India/kerala

Fuzzify

April 9, 2024
Public databases often break down on names because spelling is rarely stable. A single person might be entered as Laxmi, Lakshmi, Laxhmi, or Lackshmy, which means exact-match search quietly misses valid records. Fuzzify was built to make those searches tolerant, pronunciation-aware, and useful in real field conditions where speed matters. Instead of comparing raw spellings, Fuzzify converts a name into likely pronunciation variants and then searches for the closest phonetic match. That lets the system treat different spellings as related signals instead of unrelated strings.
  1. A user enters the name they want to search.
  2. A fine-tuned Llama 3.2 1B model predicts likely pronunciations in IPA form.
  3. A custom embedder turns those pronunciation forms into vectors.
  4. The vectors are stored and queried in Chroma DB.
  5. Cosine similarity surfaces the closest matches across spelling variants.
  • It improves recall for transliterated and inconsistently spelled names.
  • It keeps the search lightweight enough for practical deployment.
  • It moves the matching logic closer to how names sound, not just how they are typed.
  • It reduces the friction of searching messy public datasets under time pressure.

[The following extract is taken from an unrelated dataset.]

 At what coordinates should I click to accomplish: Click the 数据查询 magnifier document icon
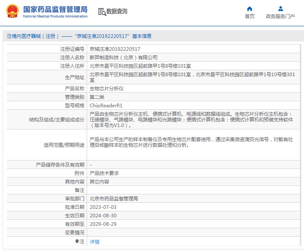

Fuzzify was designed as a complete product flow, not just a model experiment.
  • Flutter handled the mobile-first search experience.
  • FastAPI served the retrieval pipeline.
  • Chroma DB stored the phonetic vectors.
  • Unsloth was used while fine-tuning the Llama 3.2 1B model.
Built for the SIH Grand Finale 2024, Fuzzify demonstrates how a compact LLM pipeline can improve name lookup in public-sector workflows where data quality is uneven but search accuracy is critical.